▶ [Extracted information]

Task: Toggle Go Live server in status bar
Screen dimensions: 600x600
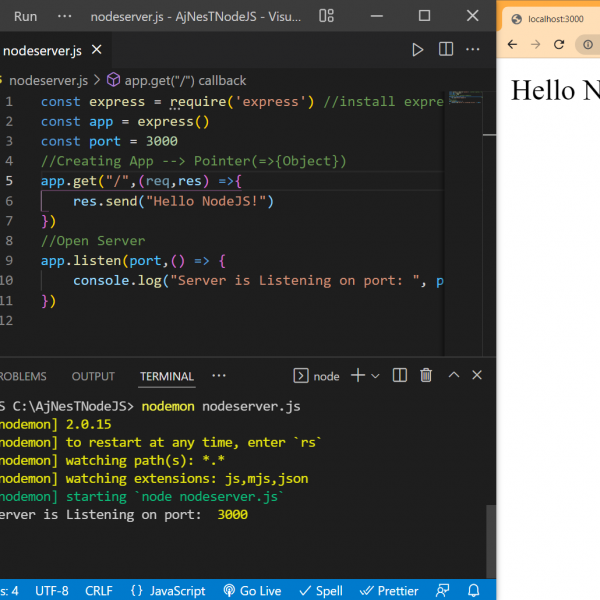Action: [x=252, y=590]
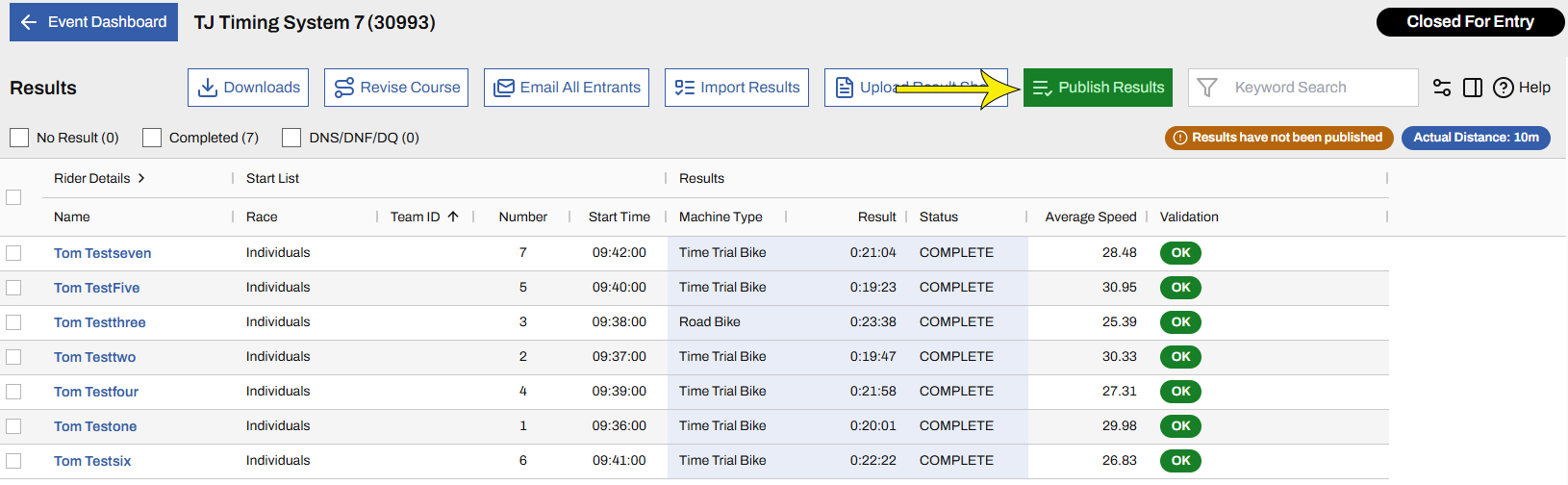The height and width of the screenshot is (485, 1568).
Task: Sort by the Team ID column arrow
Action: (453, 217)
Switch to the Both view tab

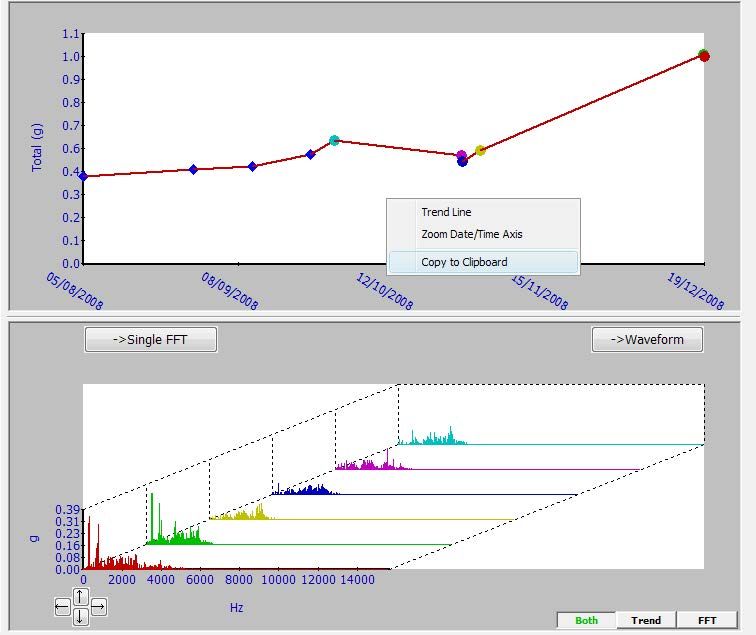click(x=586, y=620)
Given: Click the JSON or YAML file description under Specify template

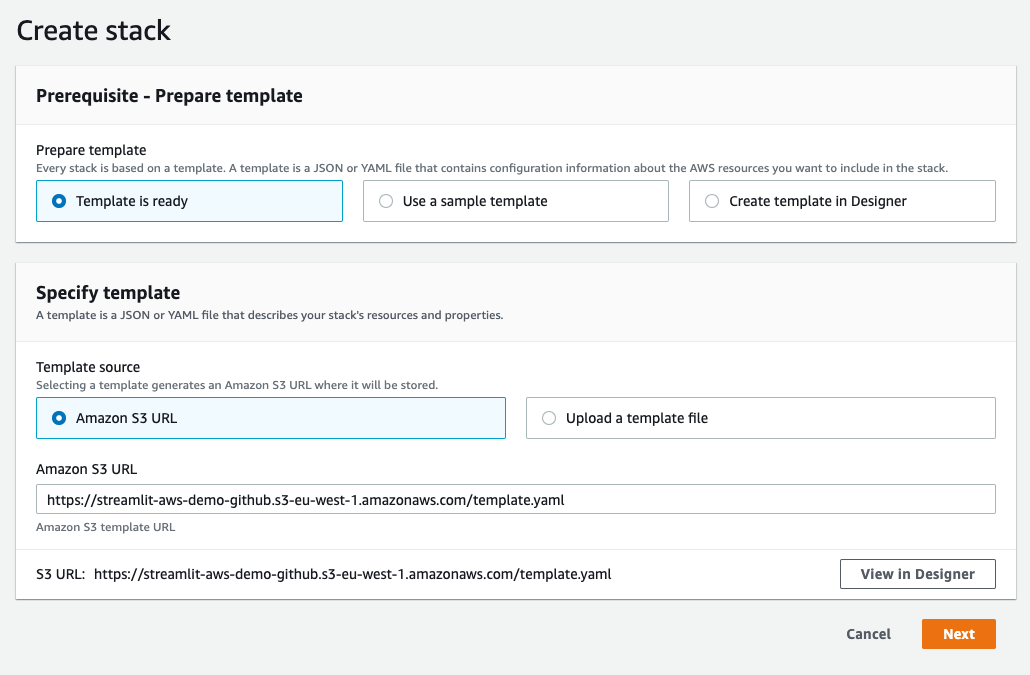Looking at the screenshot, I should [x=269, y=315].
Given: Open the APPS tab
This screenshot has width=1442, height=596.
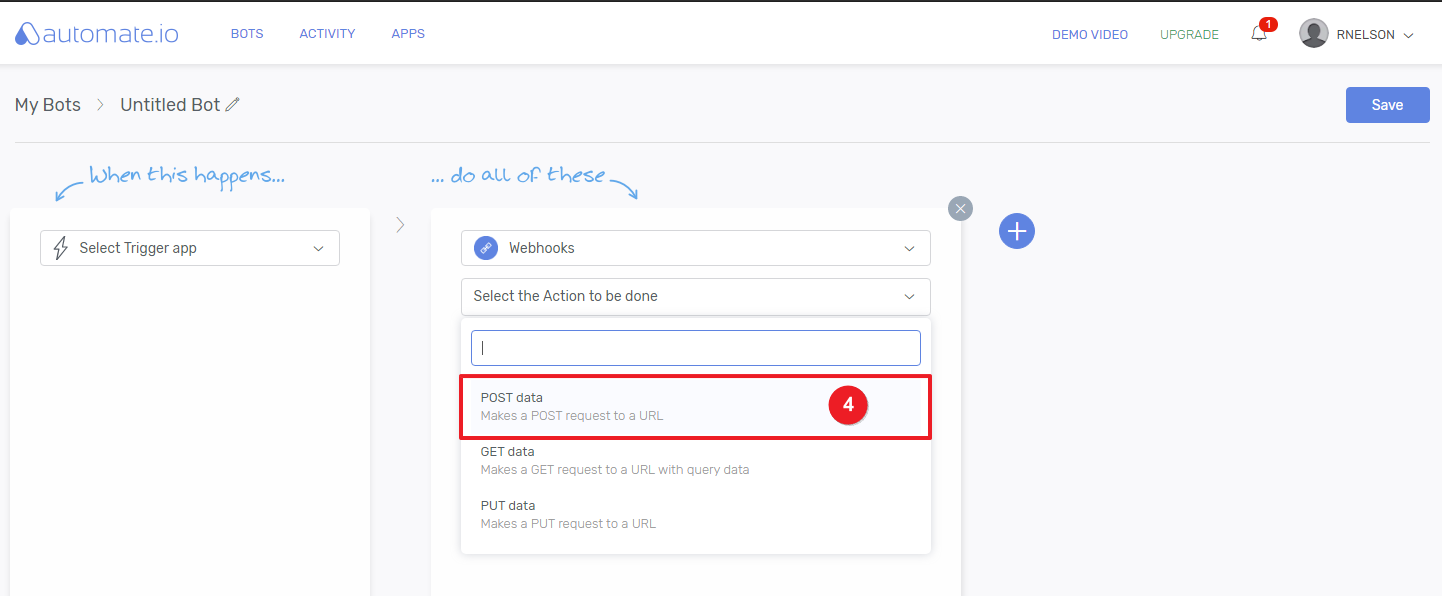Looking at the screenshot, I should (408, 34).
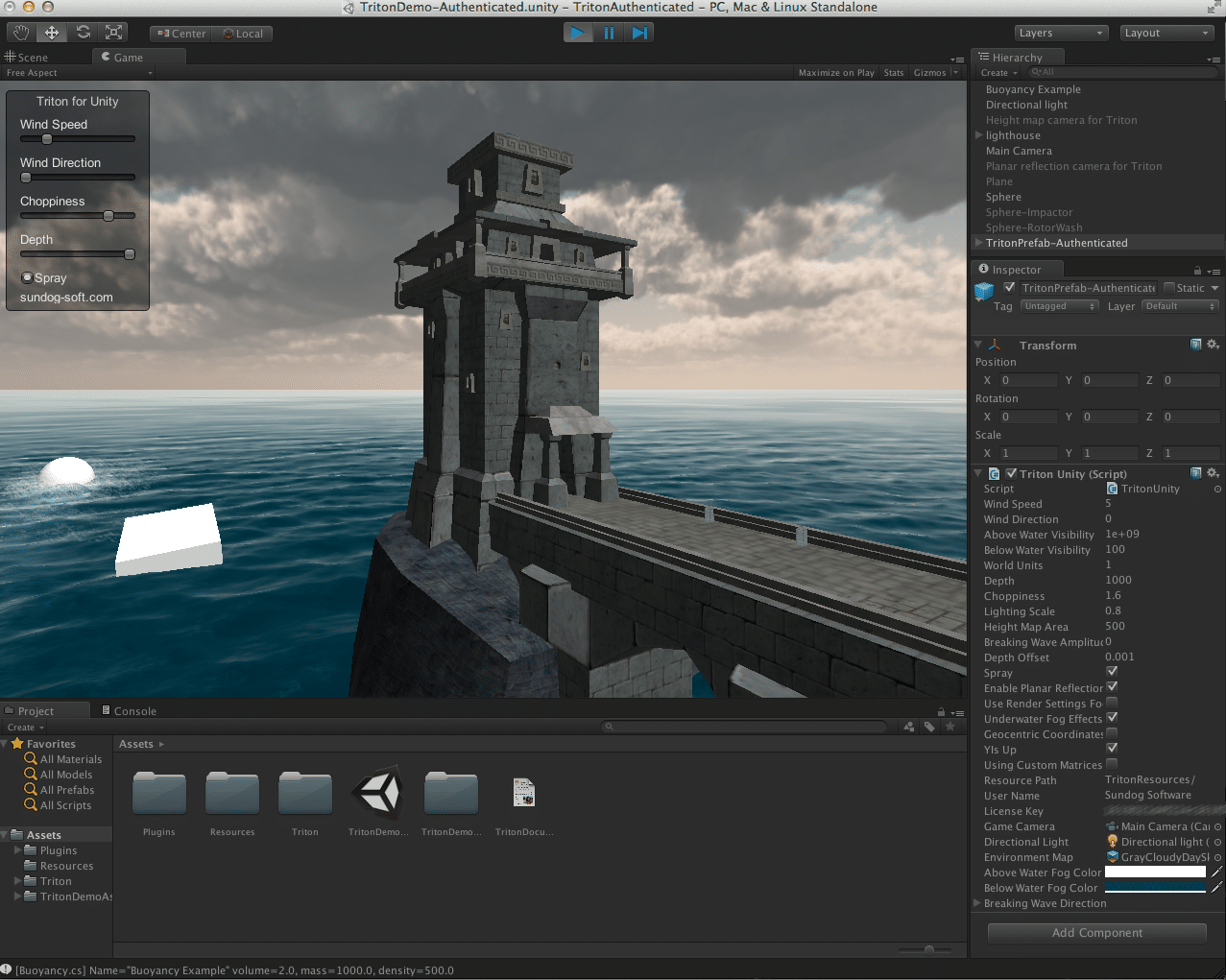Image resolution: width=1226 pixels, height=980 pixels.
Task: Enable Use Render Settings Fog checkbox
Action: coord(1112,703)
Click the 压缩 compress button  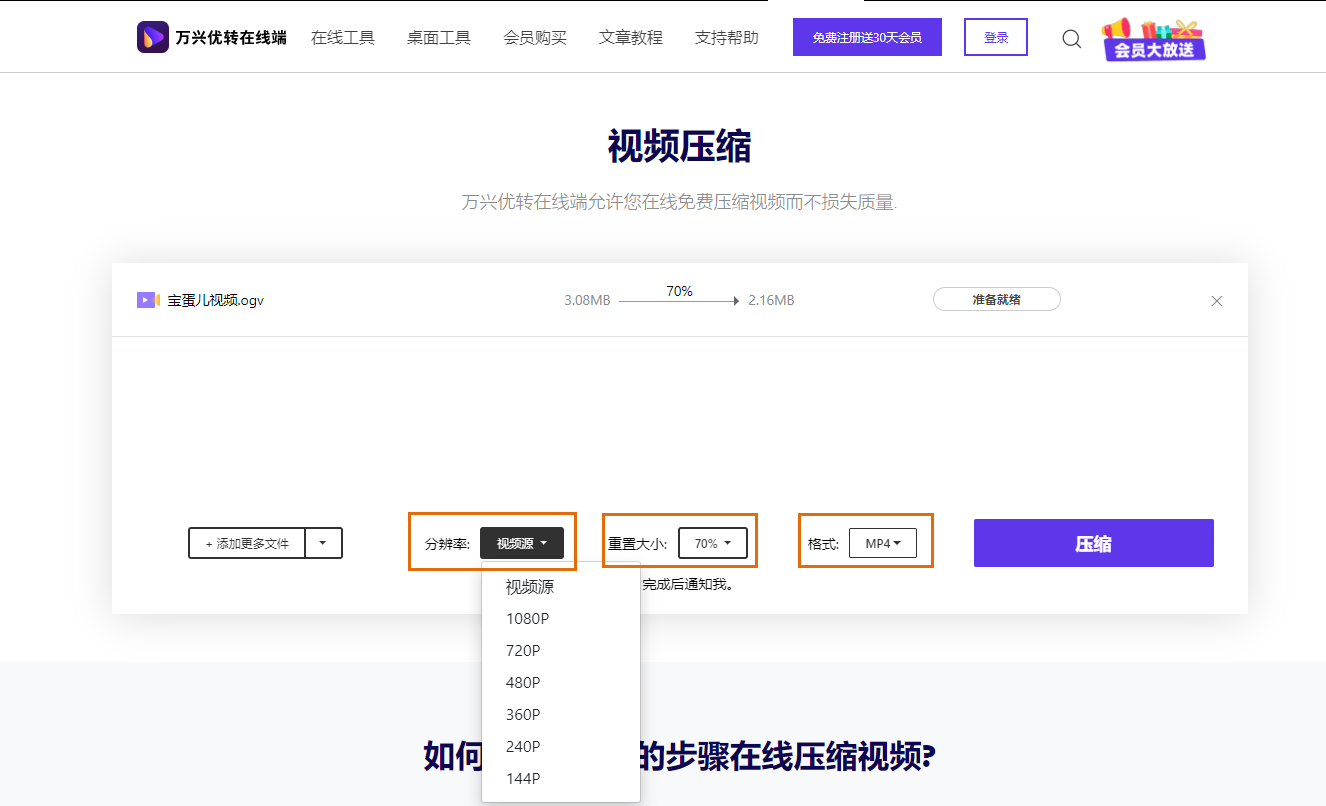tap(1093, 542)
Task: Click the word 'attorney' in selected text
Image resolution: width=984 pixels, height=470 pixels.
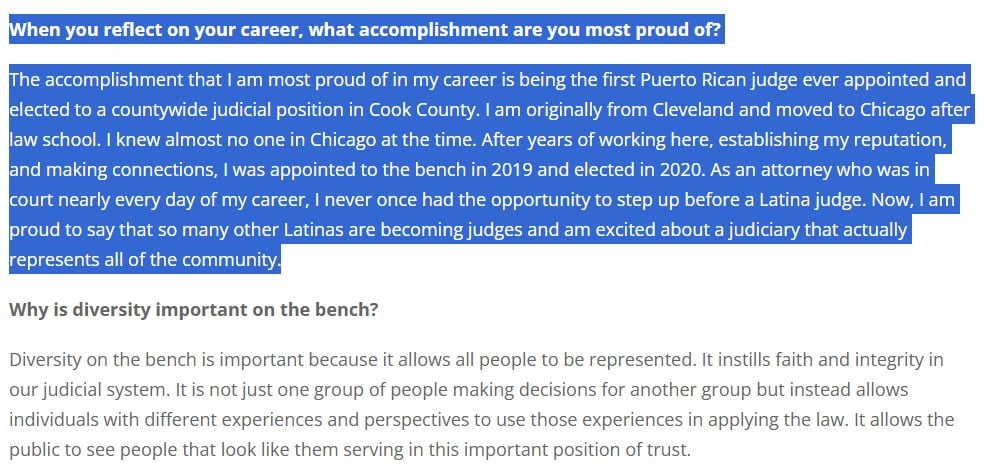Action: [778, 170]
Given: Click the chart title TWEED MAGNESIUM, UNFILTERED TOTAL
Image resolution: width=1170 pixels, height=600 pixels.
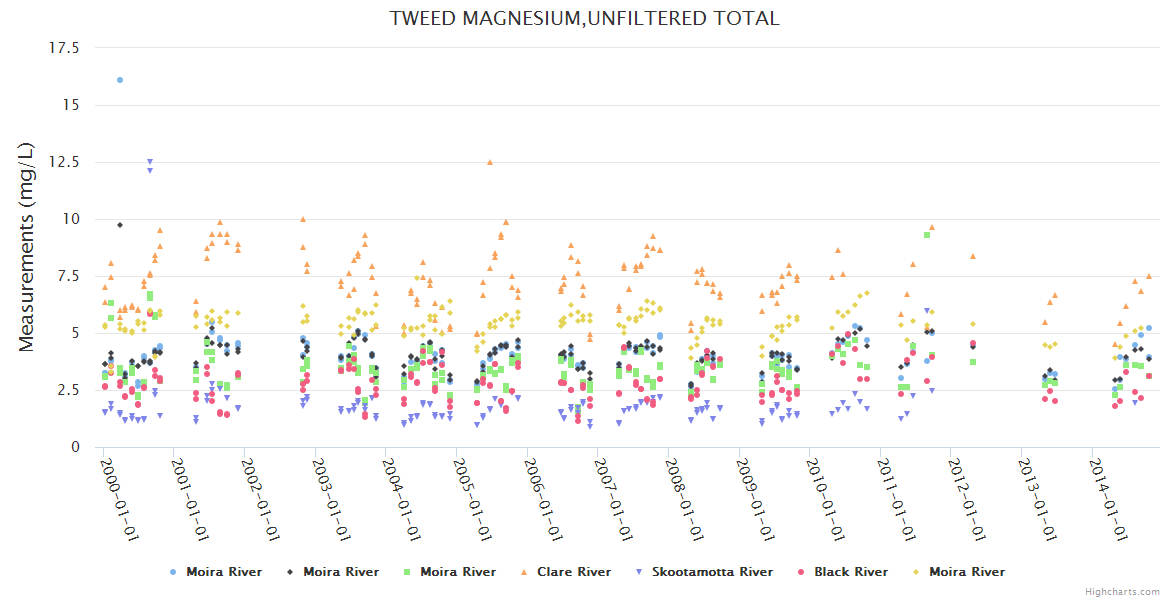Looking at the screenshot, I should [x=584, y=18].
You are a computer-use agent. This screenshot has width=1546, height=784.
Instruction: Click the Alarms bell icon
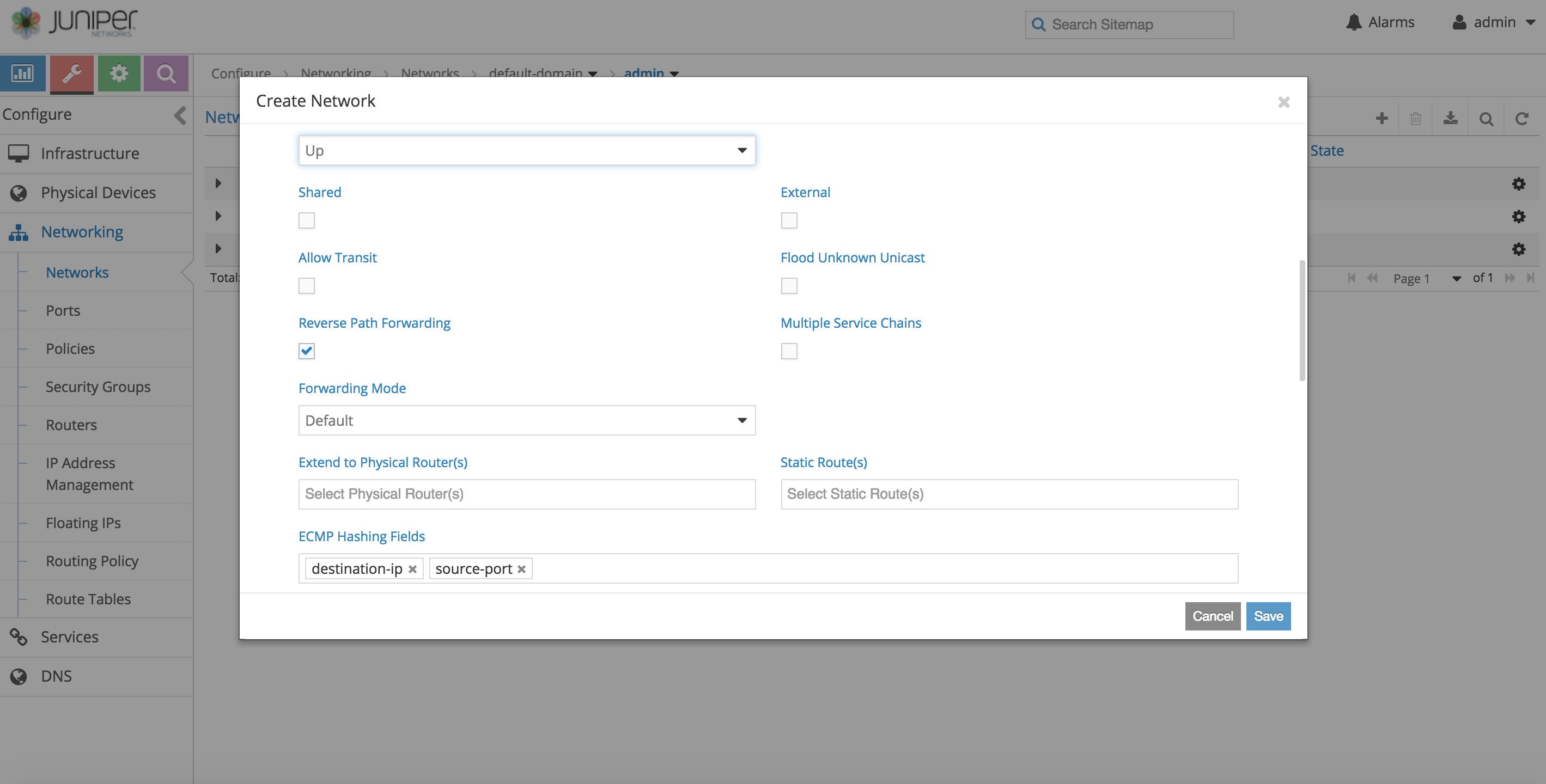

▶ [Aim] Copy out verbatim the lines from the one containing "You are a computer-use" through the end of the records, including both ends, and omit the pictures from your answer.

▶ [Result]
You are a computer-use agent. This screenshot has width=1546, height=784.
Instruction: Click the Alarms bell icon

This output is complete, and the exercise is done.